§ EXERCISE MATERIAL:
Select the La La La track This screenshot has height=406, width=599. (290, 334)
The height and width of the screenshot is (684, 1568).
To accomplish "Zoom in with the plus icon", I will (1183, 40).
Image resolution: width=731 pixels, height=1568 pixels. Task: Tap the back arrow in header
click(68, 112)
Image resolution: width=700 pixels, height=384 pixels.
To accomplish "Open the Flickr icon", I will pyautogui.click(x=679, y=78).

...

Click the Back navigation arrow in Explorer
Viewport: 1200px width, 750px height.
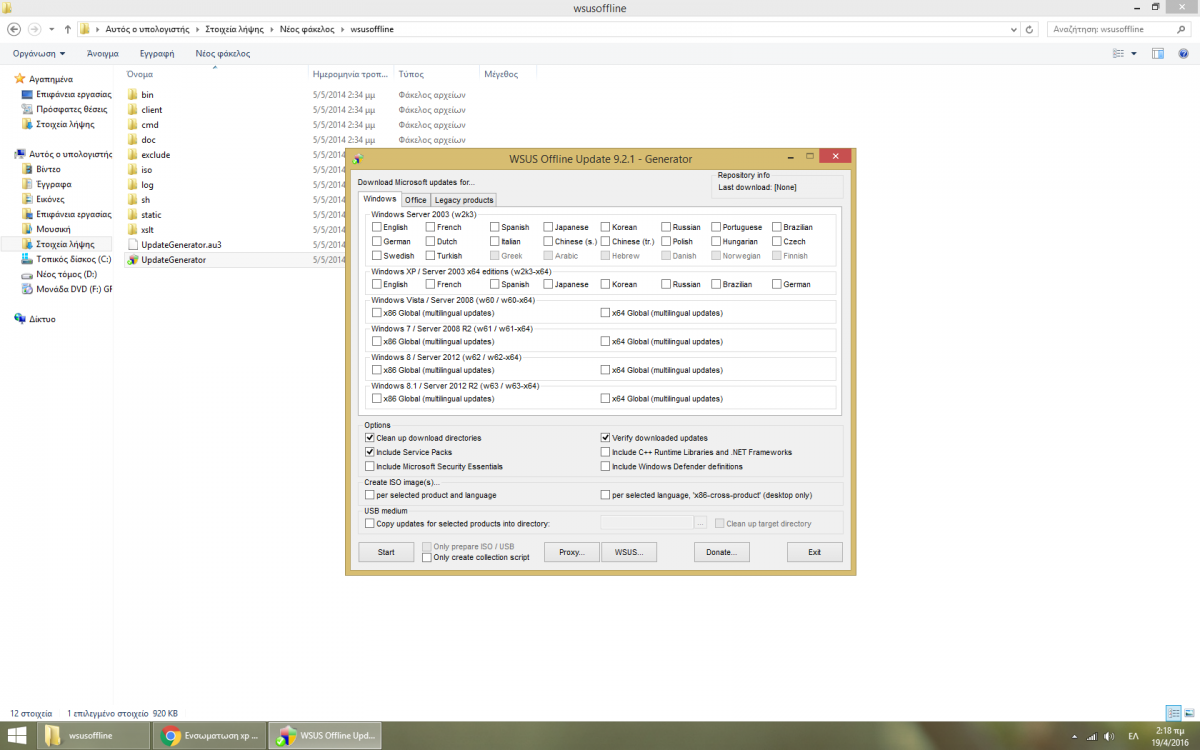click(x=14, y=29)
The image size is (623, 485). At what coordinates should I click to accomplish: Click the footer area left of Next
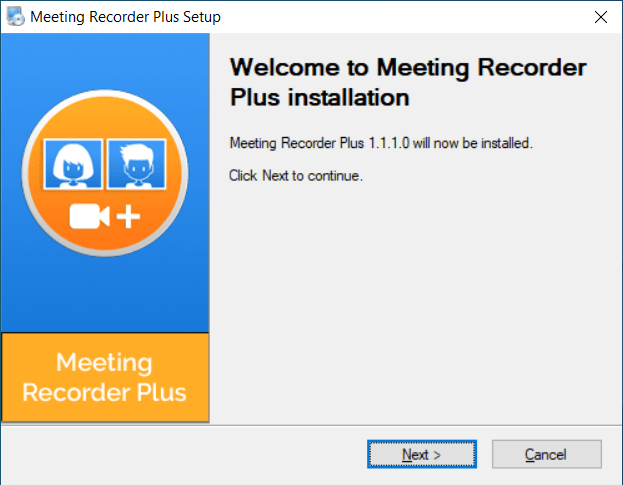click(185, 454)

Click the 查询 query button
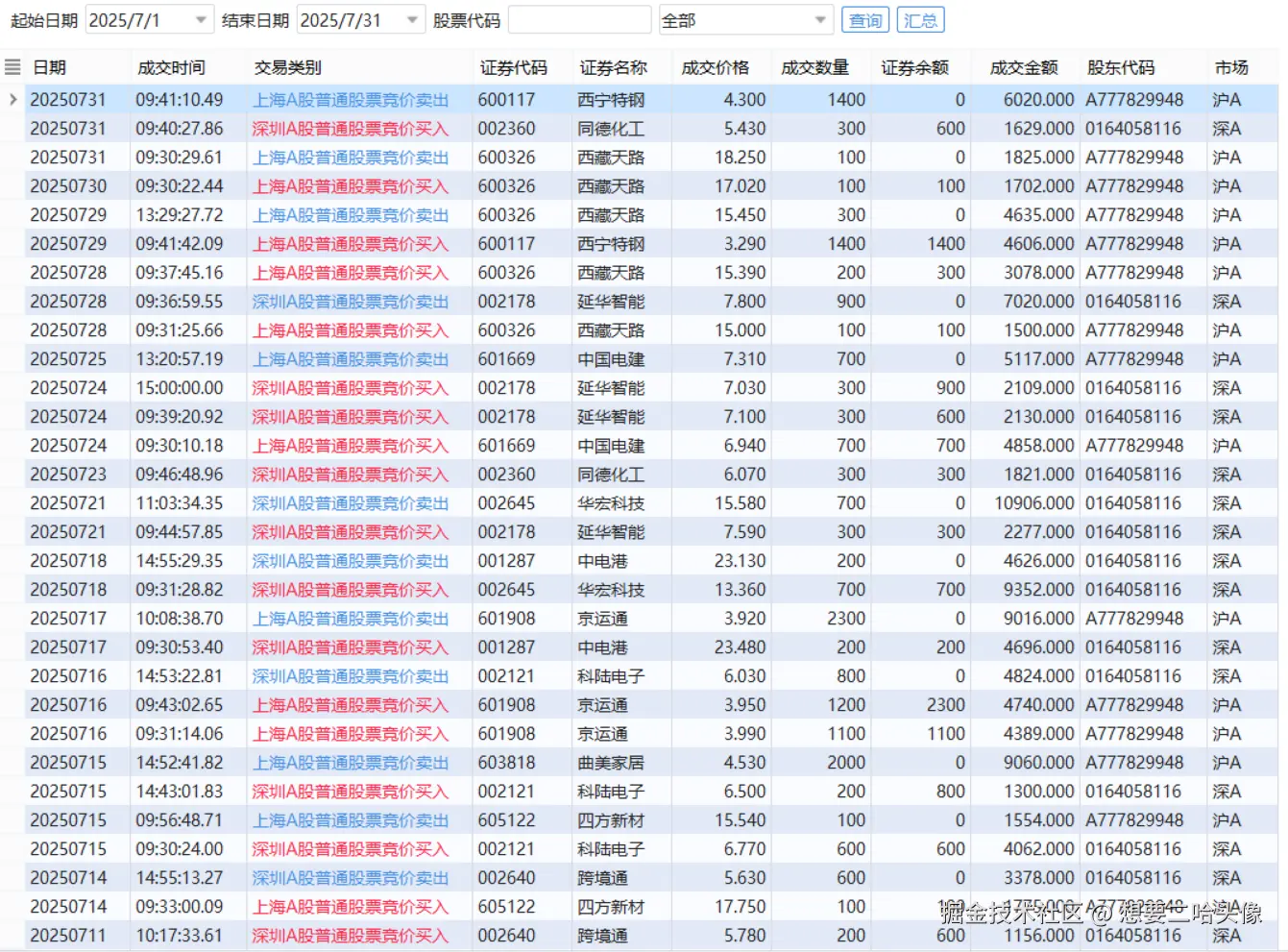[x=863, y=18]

* * *

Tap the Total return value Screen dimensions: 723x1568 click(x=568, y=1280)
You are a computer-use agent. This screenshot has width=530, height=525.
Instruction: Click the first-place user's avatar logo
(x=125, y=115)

§ EXERCISE AIM:
All lines holding the word "screenshot" must be found in the listing and copied.

§ WORKED SOLUTION:
Select the La La La track This screenshot has height=406, width=599. (290, 334)
The height and width of the screenshot is (684, 1568).
You are a computer-use agent. This screenshot has width=530, height=525.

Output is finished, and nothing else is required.